そもそも白色申告とは何なのか?確定申告には確定申告Aと確定申告Bが存在します。おそらく白色申告か青色申告かで悩んでいる方はAとBの違いは理解できていると思いますが、念のために説明すると確定申告Aは会社員などの所得の範囲が限られている方に、確定申告Bは法人も含めた全般用です。この場合、個人事業主やフリーランスの方は確定申告Bを選択します。その確定申告Bが青色申告か白色申告かに分かれるのです。

では、この白色申告とはなんなのか?白色申告は簡単な帳簿づけを行う単式簿記という記帳方式のことで青色申告よりも簡単に帳簿づけを行うことができます。また簡単な帳簿づけのため必要書類の分量も少ないです。しかし、青色申告についている「青色申告特別控除」のような特典を受けることができません。

ちなみに、白色申告は特に申請がなくても自動的に白色申告になります。もし白色申告ではなく青色申告を望む方は税務署に申請を出しておくべきでしょう。

 

白色申告と青色申告の違いは?

前の方でも少し説明しましたが、白色申告は単式簿記で簡単に記帳できて、必要書類も少なくて済みます。ということは帳簿づけに時間を取られることはないので、事務負担が楽になります。
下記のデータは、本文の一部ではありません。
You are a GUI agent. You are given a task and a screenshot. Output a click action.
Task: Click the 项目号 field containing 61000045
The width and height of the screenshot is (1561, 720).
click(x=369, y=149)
しかし、青色申告のような控除が発生しません。

青色申告の場合、青色申告特別控除といった最大65万円の控除を適用することが可能です。(ただし、法人の場合は青色申告特別控除の適用外ですので注意)また白色申告には適用できない赤字の繰り越しを個人事業主なら最大3年間、法人なら最大10年間適用することができます。また他にも様々な控除の適用を受けることができる他、家族に給与を支払うことが可能です。

しかし、一見すると良いことづくしのように見える青色申告ですが、白色申告と比較して複式簿記といい、複雑な記帳で事務に時間をかけます。そのため必要書類も多くなり経理の負担は多いことでしょう。また青色申告の適用を受ける前には税務署に「所得税の青色申告承認申請書」を提出しなくてはなりません。それも開業から2ヶ月以内に。もちろん開業後も書類を提出すれば青色申告に変更することは可能です。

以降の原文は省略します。